I see no comparison here.

If Adope adds AI features, I will use Photoshop instead of any other AI tool doing this same feature.
 
@ams59 End users can use any of the thousands of b2c cloud storage solutions that exist to save their photos and then share links. But Instagram found network-effects in making that easy.
 
@rachel_44 It has been a photo sharing app from the start.

Instagram began development in San Francisco as Burbn, a mobile check-in app created by Kevin Systrom and Mike Krieger. On March 5, 2010, Systrom closed a $500,000 (equivalent to $658,300 in 2022) seed funding round with Baseline Ventures and Andreessen Horowitz while working on Burbn.[13][14] Realizing that it was too similar to Foursquare, they refocused their app on photo-sharing, which had become a popular feature among its users.[15][16] They renamed it Instagram, a portmanteau of instant camera and telegram.[17]
 
@ams59 So, for the Adobe case, I'd say think like this, Imagine I want an animated picture of a kid singing for my website in a particular way. Previously, I had to find someone who knew Photoshop and ask them to do it, or learn it myself, buy the Adobe subscription, and make it myself. But now, I could go to Midjourney and just type what I want. This is what I actually do now. I know Adobe has Firefly, but it's not even close to what Midjourney is capable of. While the incumbents can innovate, they are generally slow, and the law is tough on them. Startups can move fast and get away with things with less scrutiny, even if they break something.
 
@iam815518 Where does long term defensibility come from? You can say Instagram is an S3 wrapper, but the defensibility comes from the user base and brand. How does Tome defend its position when other products get better? Jasper was a success story for a bit, then it turned out it had no defensibility. It's a lot easier to say something works now, a lot harder to say it will continue in 5 years.
 
@masako I agree, it's hard to build defensibility, but I think that's the case with most startups. If you look at Canva and how it sort of took some market share, probably from Adobe, I believe Tome can do the same. Since these software solutions always lower the barrier to entry, they attract more users and change consumer behaviour. I don’t know how Canva did it, but I know Microsoft and Adobe both have their Canva-like software, and still, they haven’t taken off. I think the ease of use might be how they attract users and if they keep innovating and adding features I don’t see reason why they can’t grow.
 
@ams59 I think people who have talent to build an app or web, they are just catching the opportunity. I don't think many of them have any goal to stay around long term. But until then they can earn enough maybe fund their another idea.

Nothing wrong with trying out.
 
@ams59 I disagree.

What's exciting about AI is that it allows us to solve solutions in a fundamentally different way, that frankly, incumbents can't really risk steering their ship into.

For example, I am working on a Slack/Teams/Discord communication app with AI deep integrations. The way we are storing and securing data is so fundamentally different, those other companies are too big to change course to how we are doing it.
 
@ams59 Theo is just stirring up the pot.
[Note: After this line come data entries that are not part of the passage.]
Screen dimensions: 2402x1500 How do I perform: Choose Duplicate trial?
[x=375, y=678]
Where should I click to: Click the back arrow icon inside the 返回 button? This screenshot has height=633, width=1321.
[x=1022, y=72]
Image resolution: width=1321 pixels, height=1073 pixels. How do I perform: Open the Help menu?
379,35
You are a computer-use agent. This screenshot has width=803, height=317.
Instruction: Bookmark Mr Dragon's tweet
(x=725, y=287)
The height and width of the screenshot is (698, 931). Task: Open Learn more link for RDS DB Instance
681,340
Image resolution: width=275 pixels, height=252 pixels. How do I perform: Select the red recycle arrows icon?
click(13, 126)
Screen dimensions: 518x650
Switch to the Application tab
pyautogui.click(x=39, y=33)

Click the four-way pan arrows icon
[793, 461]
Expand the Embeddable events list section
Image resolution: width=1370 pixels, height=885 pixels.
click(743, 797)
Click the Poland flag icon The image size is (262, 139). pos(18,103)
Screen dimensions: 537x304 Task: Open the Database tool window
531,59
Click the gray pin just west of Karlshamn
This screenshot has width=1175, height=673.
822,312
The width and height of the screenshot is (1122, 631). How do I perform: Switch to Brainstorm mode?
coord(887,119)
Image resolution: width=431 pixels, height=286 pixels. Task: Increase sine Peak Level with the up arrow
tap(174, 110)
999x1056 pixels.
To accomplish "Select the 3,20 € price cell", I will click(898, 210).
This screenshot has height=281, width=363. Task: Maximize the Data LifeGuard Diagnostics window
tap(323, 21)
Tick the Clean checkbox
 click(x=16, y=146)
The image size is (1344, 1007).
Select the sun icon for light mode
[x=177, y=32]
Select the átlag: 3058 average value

Leaning on AI hype. Playing the AI doomer game.

Yeah, there will be a lot of failed AI projects, for number of reasons, but there will be a lot of successful products. It all comes down to unfair advantages in execution that some people have.
 
@ams59 I love Theo, but even if this is his actual opinion, it is weird that the CEO of a data storage company targeting startups is bashing the most popular startup craze.